→ **READING TEXT**:
This could be a key ground for repealing the anti-gay law.

While politicians deliberated, the anti-gay lobby threatened to withdraw their votes from them at every level. Now most voices of moderation in Uganda seem to have gone mute. For fear of blackmail, legislators even fear to debate this issue openly. If evangelists believe homosexuality is sacreligious, then let them open the doors of their worship centers and save homosexuals from sin. That is their business. But they should let Parliament handle its legislative mandate without moralising arm-twisting.

David Bahati worked with Ssempa to draft the anti-homosexual bill before it was introduced to parliament in 2009. He mobilized his followers to support Bahati whenever the bill was to receive a mention in Parliament. When the President signed the law, Bahati told Reuters news agency that the “family life and children of Uganda are now protected.” Bahati also stated: “The law is very much worth it because it will protect our values. I think a society that has no moral values is a contradiction to development.”

In response to aid cuts from major Western donors and the World Bank, Bahati said: “It's also unfortunate that the World Bank would take such a decision... and create an impression that accepting homosexuality is a condition for World Bank money when it is not.” Bahati is one of the leaders of Parliamentary prayer sessions and a devout Christian. It is very hard to separate the motivations behind his bill from his religious beliefs.

→ **EXERCISES TO COMPLETE**:
a: Decide whether each statement below agrees with the text on Uganda's anti-gay law. Answer yes or no for each, quoting the words from the text that settle it.
(i) The anti-homosexual bill was introduced to parliament in 2009.
(ii) Bahati gave his reaction to the President's signing of the law to the Associated Press.
(iii) Bahati is one of the leaders of prayer sessions in Parliament.
b: List every direct quotation that the text on Uganda's anti-gay law attributes to Bahati.
c: Write the next part of the text on Uganda's anti-gay law, picking up after its final sentence.
The material is separate from the text on Uganda's anti-gay law.

→ **DATA EXCERPTS**:
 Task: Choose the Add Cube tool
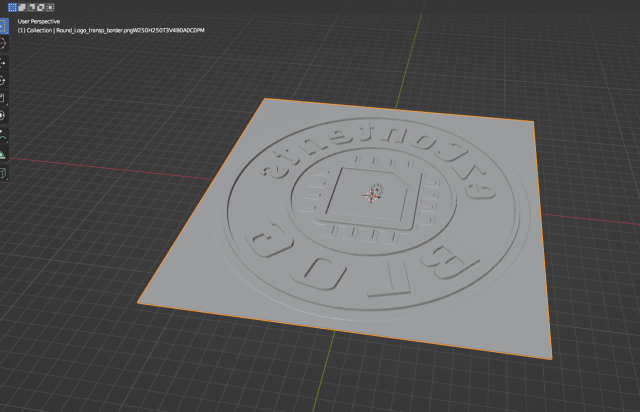tap(3, 173)
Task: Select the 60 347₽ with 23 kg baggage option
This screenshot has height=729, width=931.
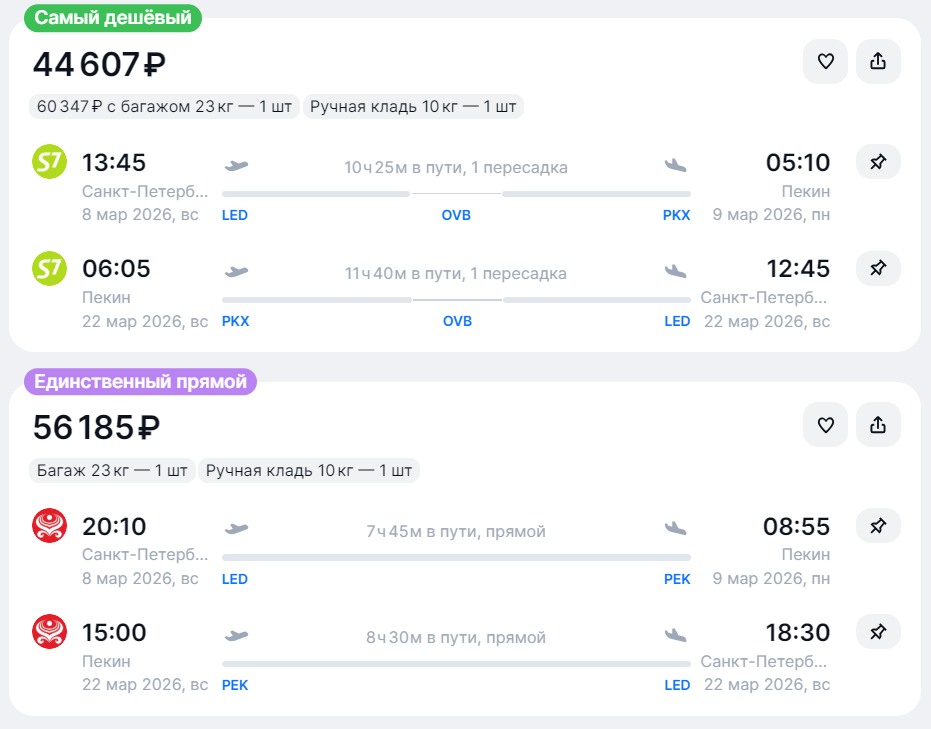Action: [x=164, y=107]
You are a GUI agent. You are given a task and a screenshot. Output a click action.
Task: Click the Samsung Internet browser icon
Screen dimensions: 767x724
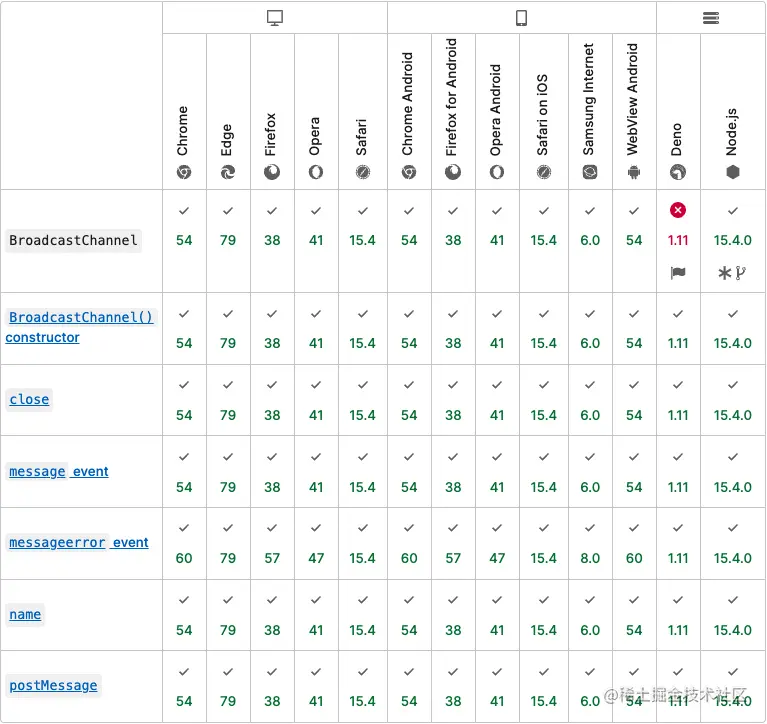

→ **TASK RESULTS**:
a:
(i) Yes: "before it was introduced to parliament in 2009"
(ii) No: "Bahati told Reuters news agency"
(iii) Yes: "Bahati is one of the leaders of Parliamentary prayer sessions"

b:
1. "family life and children of Uganda are now protected."
2. "The law is very much worth it because it will protect our values. I think a society that has no moral values is a contradiction to development."
3. "It's also unfortunate that the World Bank would take such a decision... and create an impression that accepting homosexuality is a condition for World Bank money when it is not."

c:
President Museveni has widely written on the subject, and I agree with the President that underage involvement in homosexuality or heterosexuality is wrong. I also agree with him that rape committed by homosexuals or heterosexuals is heinous. But Uganda already has laws that deal with these issues.

All laws should be honestly debated to allow a win-win resolution for the diverse society that Uganda wants to be. Instead, our legislators chorused the ‘jail the gays’ slogan before they had even fully debated the bill clause by clause. Instead of aid cuts by Uganda’s western partners and trading accusations and counter accusations, let the debate to reconfigure or repeal this law be encouraged to continue.

Now we have a law on our statute books that is not only difficult to implement but also flatly liquidates the rights and liberties of a section of the citizenry at the altar of evangelical religious belief.